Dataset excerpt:

***

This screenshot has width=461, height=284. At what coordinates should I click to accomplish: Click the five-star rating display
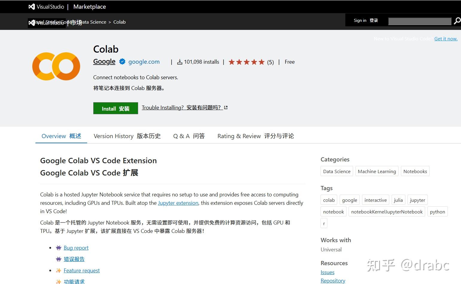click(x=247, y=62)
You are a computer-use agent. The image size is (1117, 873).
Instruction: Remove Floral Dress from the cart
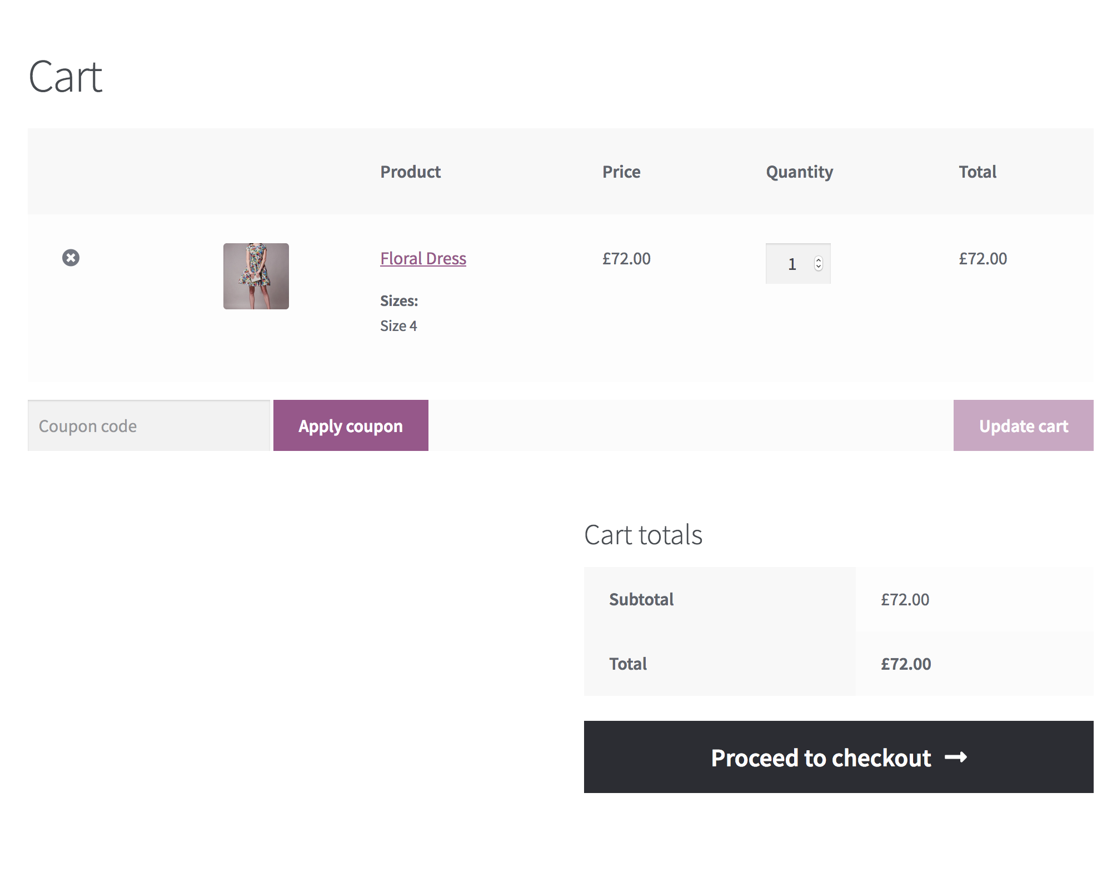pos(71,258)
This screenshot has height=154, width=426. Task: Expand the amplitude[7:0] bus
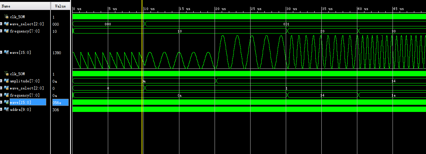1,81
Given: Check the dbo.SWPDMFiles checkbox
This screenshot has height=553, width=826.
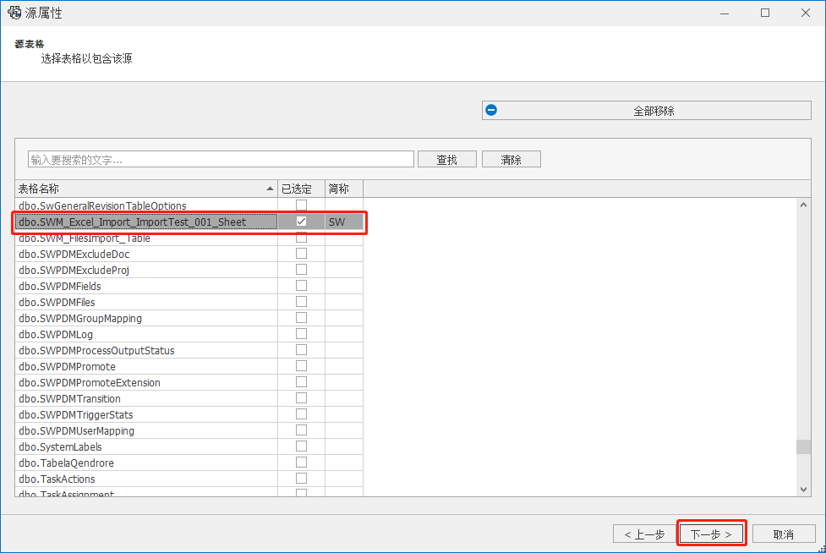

***

=== Short task ===
Rewrite all the lines of the records as a numbered list, skipping any blank lines. Leave the pictures out.

=== Problem solution ===
1. This screenshot has width=461, height=284. At what coordinates should I click to accomplish: Click the five-star rating display
2. click(x=247, y=62)
3. You are a computer-use agent. The image size is (1117, 873).
4. Instruction: Remove Floral Dress from the cart
5. pos(71,258)
6. This screenshot has height=154, width=426. Task: Expand the amplitude[7:0] bus
7. 1,81
8. Given: Check the dbo.SWPDMFiles checkbox
9. This screenshot has height=553, width=826.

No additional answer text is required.